=== Problem ===
Please rewrite the data below, changing every "icon" to "symbol" and leaving everything else as it is.

+--

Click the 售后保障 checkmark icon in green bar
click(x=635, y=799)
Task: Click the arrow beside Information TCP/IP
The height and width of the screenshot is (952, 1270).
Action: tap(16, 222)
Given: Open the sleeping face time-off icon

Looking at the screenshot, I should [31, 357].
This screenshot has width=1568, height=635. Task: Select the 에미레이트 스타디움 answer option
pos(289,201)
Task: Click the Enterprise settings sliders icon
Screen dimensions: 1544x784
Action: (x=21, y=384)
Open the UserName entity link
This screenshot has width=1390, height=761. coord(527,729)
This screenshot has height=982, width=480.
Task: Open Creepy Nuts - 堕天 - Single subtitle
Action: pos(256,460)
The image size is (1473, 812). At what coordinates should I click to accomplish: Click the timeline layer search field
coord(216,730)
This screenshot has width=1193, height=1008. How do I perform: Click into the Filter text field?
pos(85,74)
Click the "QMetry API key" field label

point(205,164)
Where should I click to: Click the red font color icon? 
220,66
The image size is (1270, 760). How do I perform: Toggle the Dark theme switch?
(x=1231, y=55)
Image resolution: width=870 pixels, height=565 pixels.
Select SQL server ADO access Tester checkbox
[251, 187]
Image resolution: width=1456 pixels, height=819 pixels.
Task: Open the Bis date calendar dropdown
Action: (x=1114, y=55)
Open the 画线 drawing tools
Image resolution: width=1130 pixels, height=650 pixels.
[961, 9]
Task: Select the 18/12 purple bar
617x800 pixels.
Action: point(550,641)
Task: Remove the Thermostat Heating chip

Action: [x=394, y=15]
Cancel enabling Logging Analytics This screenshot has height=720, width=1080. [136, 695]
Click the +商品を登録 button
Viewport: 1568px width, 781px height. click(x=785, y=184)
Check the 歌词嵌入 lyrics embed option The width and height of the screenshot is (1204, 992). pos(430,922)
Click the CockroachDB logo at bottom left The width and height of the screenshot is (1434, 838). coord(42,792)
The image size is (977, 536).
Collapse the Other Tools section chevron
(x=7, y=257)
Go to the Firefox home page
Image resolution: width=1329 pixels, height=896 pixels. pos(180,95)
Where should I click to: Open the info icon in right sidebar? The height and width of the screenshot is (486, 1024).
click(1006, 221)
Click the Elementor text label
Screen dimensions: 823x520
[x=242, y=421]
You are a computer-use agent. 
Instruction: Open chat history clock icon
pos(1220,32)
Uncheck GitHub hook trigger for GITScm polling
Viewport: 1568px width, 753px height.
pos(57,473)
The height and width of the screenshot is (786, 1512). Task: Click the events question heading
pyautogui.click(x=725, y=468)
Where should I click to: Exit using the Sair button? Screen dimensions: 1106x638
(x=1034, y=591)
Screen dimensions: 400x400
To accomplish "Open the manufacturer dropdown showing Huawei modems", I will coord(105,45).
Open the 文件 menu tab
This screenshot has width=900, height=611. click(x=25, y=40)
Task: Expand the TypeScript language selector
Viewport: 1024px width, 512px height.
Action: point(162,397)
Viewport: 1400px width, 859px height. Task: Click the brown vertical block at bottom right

+--

=== Answer to this exercise ===
Click the 售后保障 checkmark symbol in green bar
click(x=635, y=799)
Task: Click the arrow beside Information TCP/IP
The height and width of the screenshot is (952, 1270).
Action: tap(16, 222)
Given: Open the sleeping face time-off symbol

Looking at the screenshot, I should [31, 357].
This screenshot has width=1568, height=635. Task: Select the 에미레이트 스타디움 answer option
pos(289,201)
Task: Click the Enterprise settings sliders symbol
Screen dimensions: 1544x784
Action: (x=21, y=384)
Open the UserName entity link
This screenshot has width=1390, height=761. coord(527,729)
This screenshot has height=982, width=480.
Task: Open Creepy Nuts - 堕天 - Single subtitle
Action: pos(256,460)
The image size is (1473, 812). At what coordinates should I click to accomplish: Click the timeline layer search field
coord(216,730)
This screenshot has width=1193, height=1008. How do I perform: Click into the Filter text field?
pos(85,74)
Click the "QMetry API key" field label

point(205,164)
Where should I click to: Click the red font color symbol? 
220,66
The image size is (1270, 760). How do I perform: Toggle the Dark theme switch?
(x=1231, y=55)
Image resolution: width=870 pixels, height=565 pixels.
Select SQL server ADO access Tester checkbox
[251, 187]
Image resolution: width=1456 pixels, height=819 pixels.
Task: Open the Bis date calendar dropdown
Action: (x=1114, y=55)
Open the 画线 drawing tools
Image resolution: width=1130 pixels, height=650 pixels.
[961, 9]
Task: Select the 18/12 purple bar
617x800 pixels.
Action: point(550,641)
Task: Remove the Thermostat Heating chip

Action: [x=394, y=15]
Cancel enabling Logging Analytics This screenshot has height=720, width=1080. [136, 695]
Click the +商品を登録 button
Viewport: 1568px width, 781px height. click(x=785, y=184)
Check the 歌词嵌入 lyrics embed option The width and height of the screenshot is (1204, 992). pos(430,922)
Click the CockroachDB logo at bottom left The width and height of the screenshot is (1434, 838). coord(42,792)
The image size is (977, 536).
Collapse the Other Tools section chevron
(x=7, y=257)
Go to the Firefox home page
Image resolution: width=1329 pixels, height=896 pixels. pos(180,95)
Where should I click to: Open the info symbol in right sidebar? The height and width of the screenshot is (486, 1024).
click(1006, 221)
Click the Elementor text label
Screen dimensions: 823x520
[x=242, y=421]
You are a computer-use agent. 
Instruction: Open chat history clock symbol
pos(1220,32)
Uncheck GitHub hook trigger for GITScm polling
Viewport: 1568px width, 753px height.
pos(57,473)
The height and width of the screenshot is (786, 1512). Task: Click the events question heading
pyautogui.click(x=725, y=468)
Where should I click to: Exit using the Sair button? Screen dimensions: 1106x638
(x=1034, y=591)
Screen dimensions: 400x400
To accomplish "Open the manufacturer dropdown showing Huawei modems", I will coord(105,45).
Open the 文件 menu tab
This screenshot has width=900, height=611. click(x=25, y=40)
Task: Expand the TypeScript language selector
Viewport: 1024px width, 512px height.
Action: point(162,397)
Viewport: 1400px width, 859px height. Task: Click the brown vertical block at bottom right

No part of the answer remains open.